__EXTRACT TO READ__:
● ● ● ●
Renewable energy use - through the development of on-site facilities such as biomass boilers, solar panels or combined heat and power units - will play a key role in reducing the industry’s emissions, although some are constrained by the nature of their business.

“We’re predominantly a high street and shopping centre retailer, which of course brings challenges for renewable energy,” says Mike Barry, head of sustainable business at M&S. “We’ve trialled and implemented where we can - for example, our new large out-of-town store at Cheshire Oaks has a biomass boiler and our new DC at Castle Donington has Europe’s largest solar well. We stuck with our commitment to source 100% renewable electricity and achieved this.”

Most of the competition has made similar commitments when it comes to renewable energy. “During 2011, 98% of the electricity we used came from good quality renewable sources, mainly wind and hydro technologies,” says a spokesman for The Co-operative Group. “And we are developing our capacity to create renewable energy. With our second wind farm operational and two more approved by planning, we are on track to generate more than 25% of our electricity needs from our own renewable sources by 2017.”

Sainsbury’s too has been doing “a lot of proactive work in this area,” notes Heslegrave. Such efforts are resulting in significant savings. Sainsbury’s has reduced the energy bill at its Hythe store by 12% with new energy-saving technologies, which are now being rolled out to other stores.
● ● ● ●
__INPUT DATA__:
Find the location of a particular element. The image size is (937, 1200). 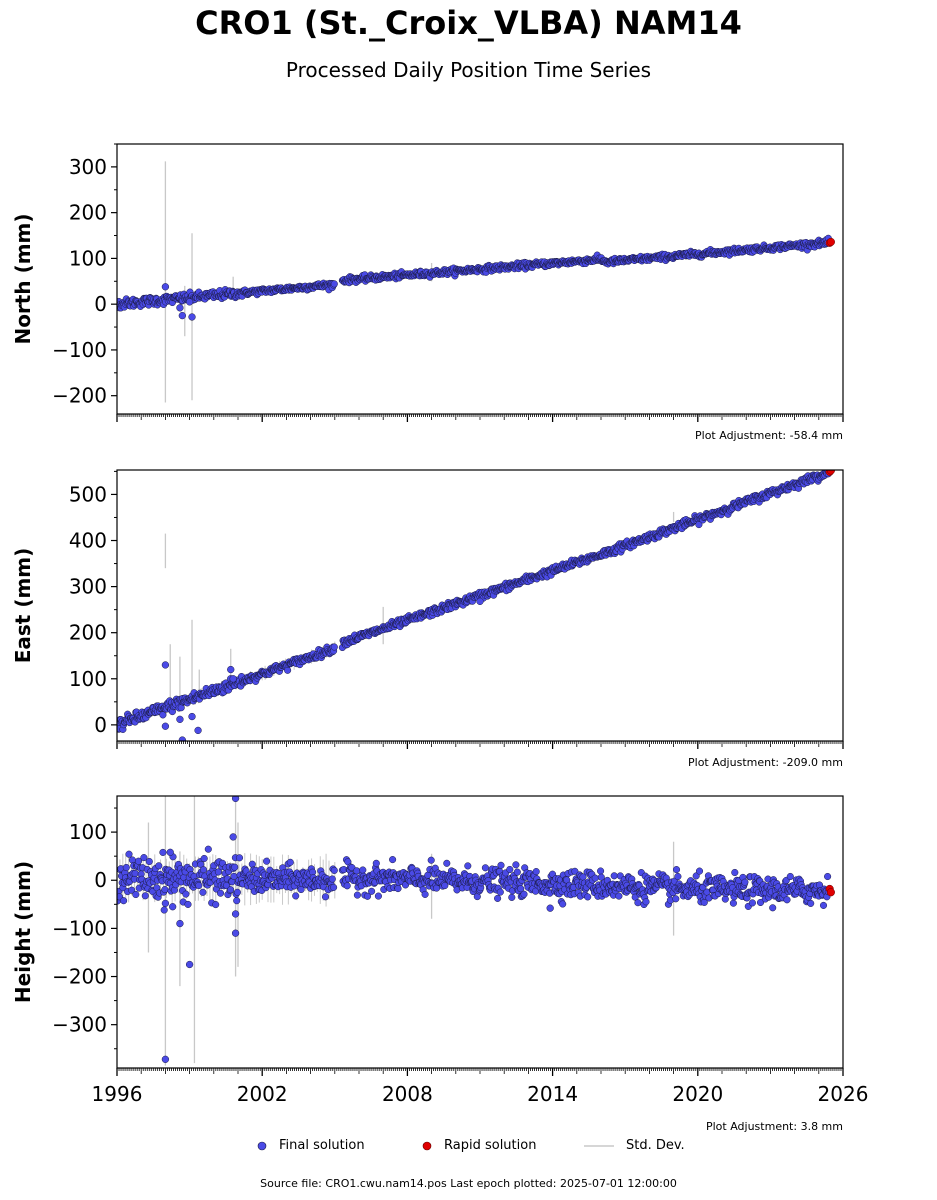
● ● ● ●
__PROBLEMS TO WORK ON__:
A) Write down every percentage figure that appears in the passage on retailers and renewable energy.
B) In the passage on retailers and renewable energy, transcribe everything from "Renewable energy use" down to "of their business.".
The listing has no connection to the passage about retailers and renewable energy.

__COMPLETED EXERCISE__:
A) 100%, 98%, 25%, 12%

B)
Renewable energy use - through the development of on-site facilities such as biomass boilers, solar panels or combined heat and power units - will play a key role in reducing the industry’s emissions, although some are constrained by the nature of their business.